Everyone can agree there’s a difference between any two peanut fields – five years behind peanuts is different from continuous peanuts. So why not treat them differently?
That’s the premise behind Peanut Rx — a risk index that helps Southeastern growers make smarter disease management decisions. The program is based on years of studying the effects of reduced-fungicide spray programs on disease control and pod yields.
“We can treat fields differently, and growers can maximize profits with a prescription fungicide program,” says Bob Kemerait, University of Georgia Extension plant pathologist.
Peanut Rx was developed by researchers and Extension specialists at the University of Georgia, the University of Florida and Auburn University.
In 2013, Peanut Rx prescription fungicide programs will be supported by Syngenta Crop Protection, Nichino-America, Arysta LifeScience, BASF, Bayer CropScience, DuPont and Sipcam Agro.
Speaking at the recent Georgia Peanut Farm Show in Tifton, Kemerait says he’d like to see more producers using Peanut Rx.
“I don’t care what fungicide program you use, he says. “What I do care about is that you have the information you need to make the best decision for you based on cost of production and the efficacy of chemicals,” he says.
It’s difficult to control peanut diseases in the Southeast for two reasons, says Kemerait. “One, we’ve got a number of diseases — leafspot, white mold, limb rot, CBR, nematodes — every part of the plant and every part of the fruit or pod is affected.
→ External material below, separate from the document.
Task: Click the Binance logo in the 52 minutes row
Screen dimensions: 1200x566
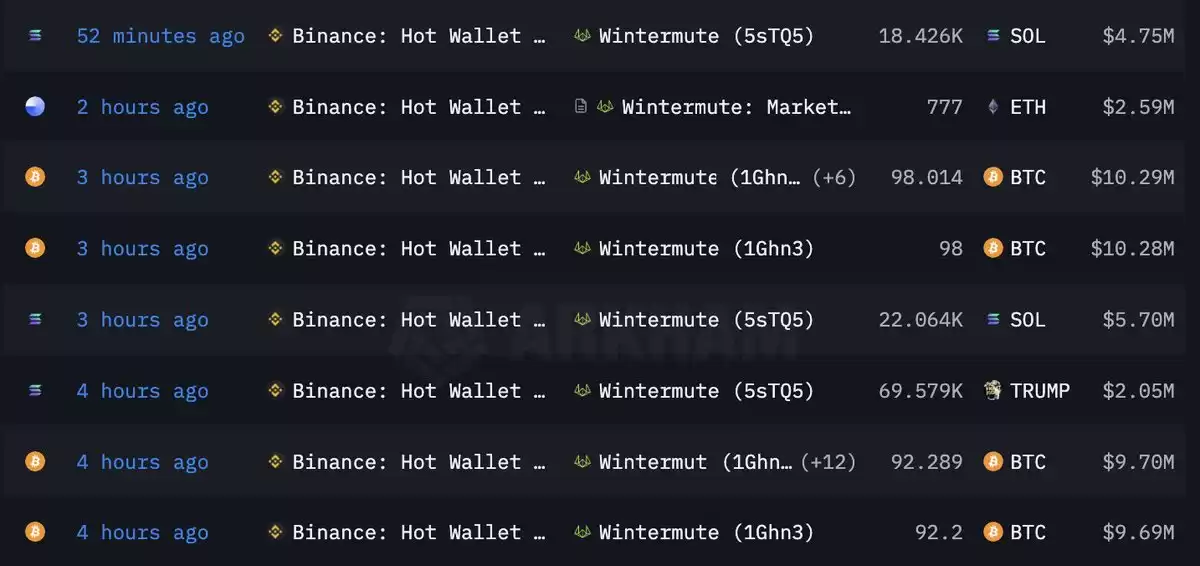Action: tap(275, 36)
The second thing is if we’re trying to protect against leafspot, we’re making foliar applications, and protecting against soil-borne diseases can be very difficult.”
Peanut Rx considers the three most important diseases of the crop — early and late leapspot, tomato spotted wilt virus, and white mold.
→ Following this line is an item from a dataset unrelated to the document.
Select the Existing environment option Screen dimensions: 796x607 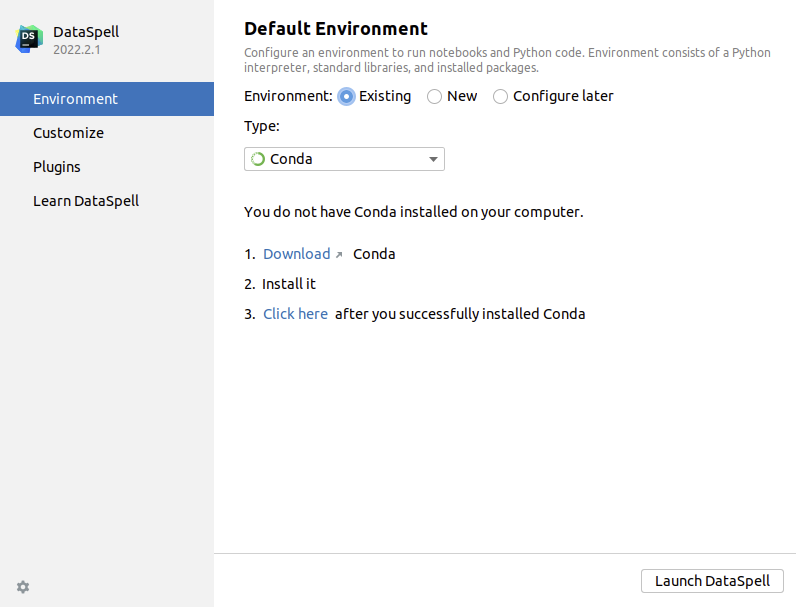tap(346, 97)
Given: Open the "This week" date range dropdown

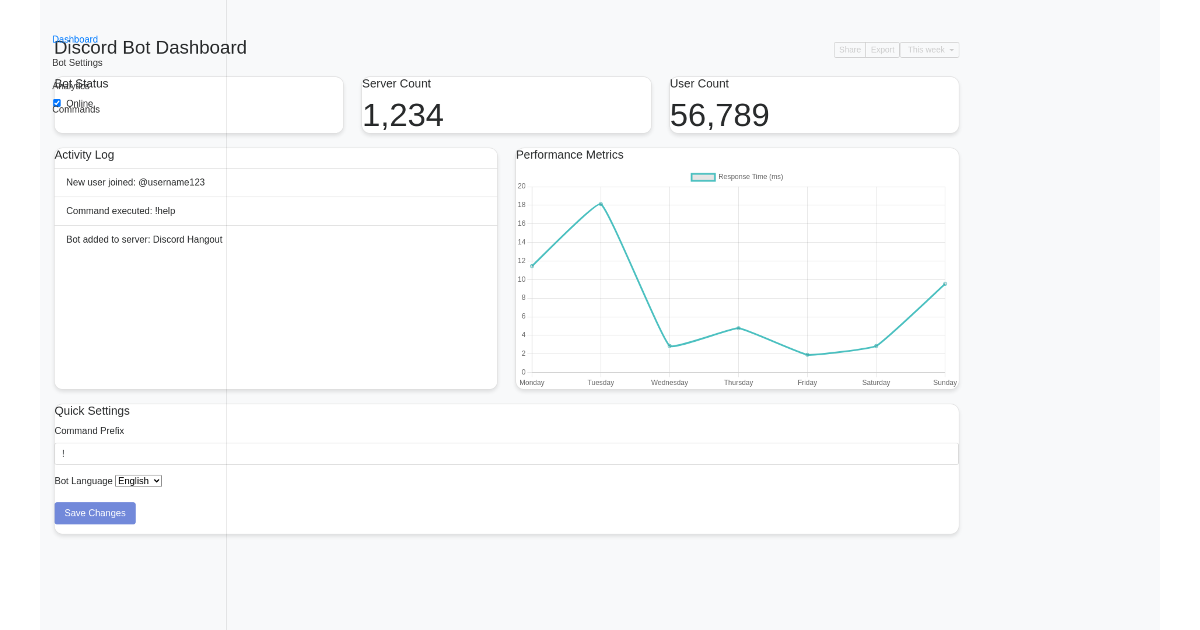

“In certain areas, CBR can be more of a problem, but on the whole, white mold is our biggest disease problem statewide. These three diseases are the ones we want to manage better and more cost-effectively using Peanut Rx.
“As we collect additional results from research, we hope one day to be able to include Rhizoctonia limb rot, CBR and the peanut root not nematode in Peanut Rx.”
Better management, says Kemerait, doesn’t mean you always get the best disease control. “In my opinion, the best management is when we make the most money as a farmer.
Trying to make more peanuts
“We’re not here so much to eliminate leafspot as we are to make more peanuts, and we’re not here so much to eliminate white mold as we are to make more peanuts.”
Kemerait says while he won’t guarantee growers will always have the absolutecleanest fields with Peanut Rx, but in these fields diseases will be managed effectively and profits will be maximized.
“Will all peanut fields have the same pressure? No. In some fields you are farming, you’ll need less disease control and some fields willhave higher risk. If you believe fields need different levels of control, Peanut Rx is an important tool that allows you to predict the risk ineach field.
“We can make predictions today about the potential for disease pressure in July. With accurate predictions we can maximize profits by tailoring our fungicide programs.”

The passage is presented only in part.